| AIM OF THE EXERCISE |
Retype the listing lines between the line holding "The height and" and the line holding "center [70, 368].", inclusive, and leave the pictures out of your answer.

| ENTRIES SUPPLIED |
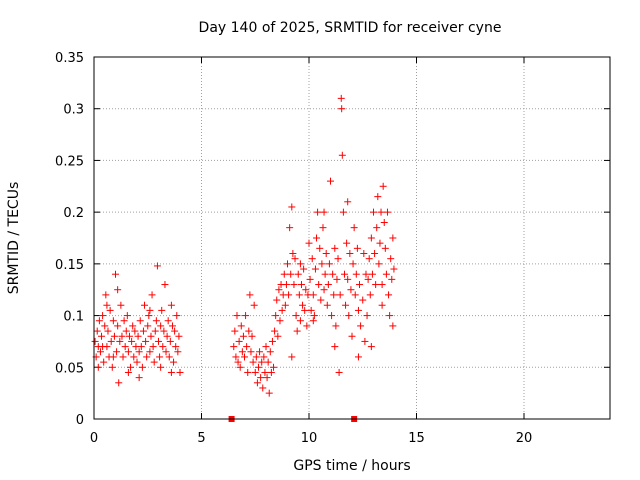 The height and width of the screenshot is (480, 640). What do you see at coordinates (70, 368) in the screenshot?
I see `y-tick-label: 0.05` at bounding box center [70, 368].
---
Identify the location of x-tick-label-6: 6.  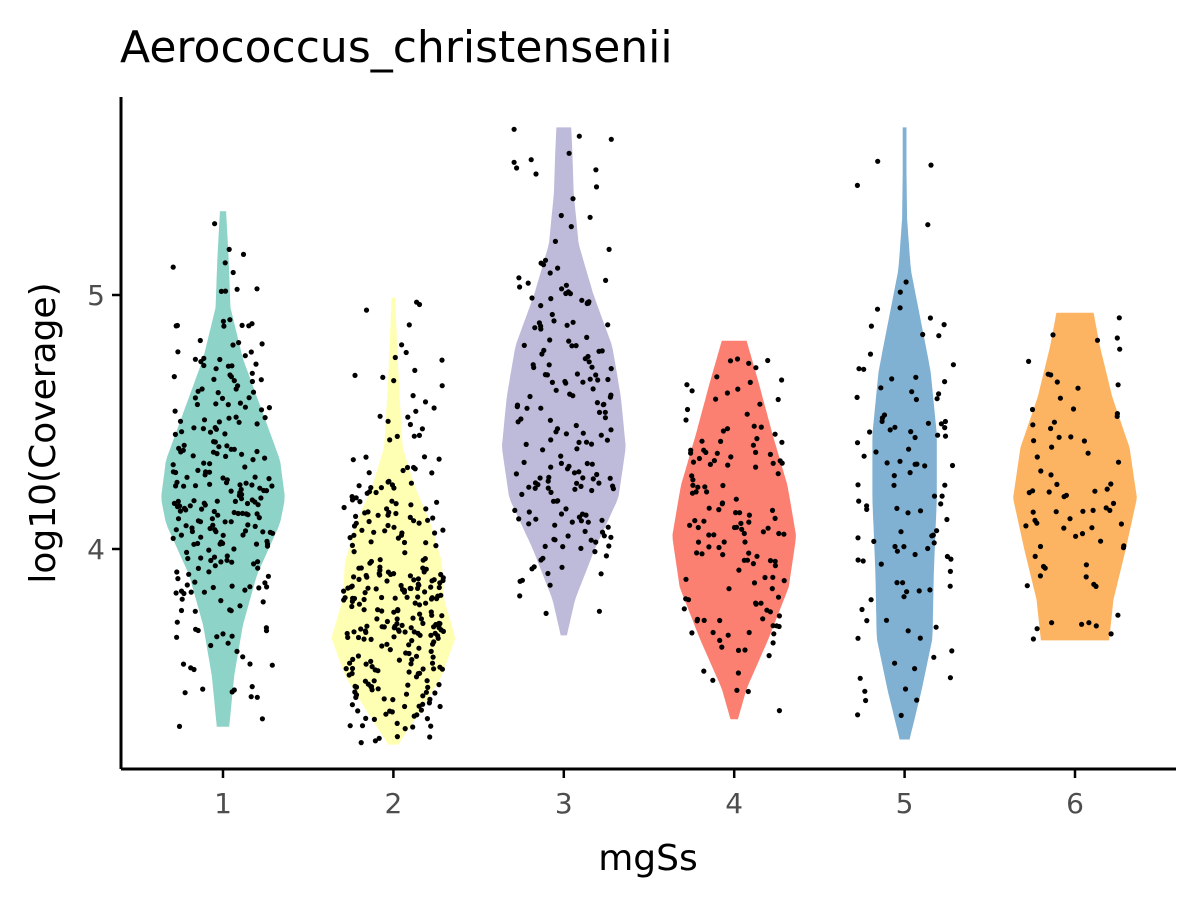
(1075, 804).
==
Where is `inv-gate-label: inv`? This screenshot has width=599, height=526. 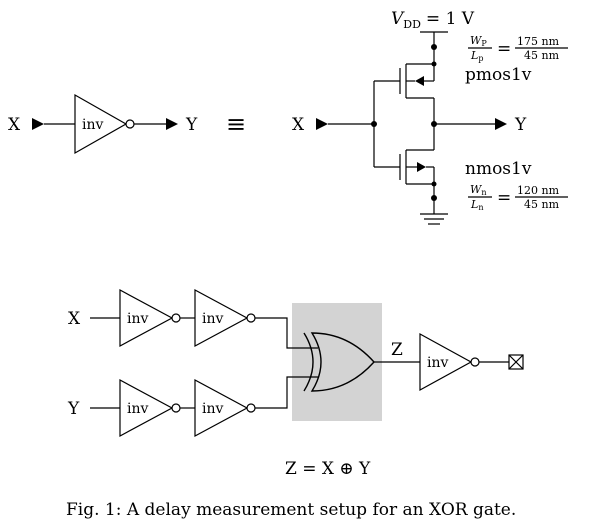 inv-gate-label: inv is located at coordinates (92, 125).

| TASK ANSWER |
 The height and width of the screenshot is (480, 640). What do you see at coordinates (70, 368) in the screenshot?
I see `y-tick-label: 0.05` at bounding box center [70, 368].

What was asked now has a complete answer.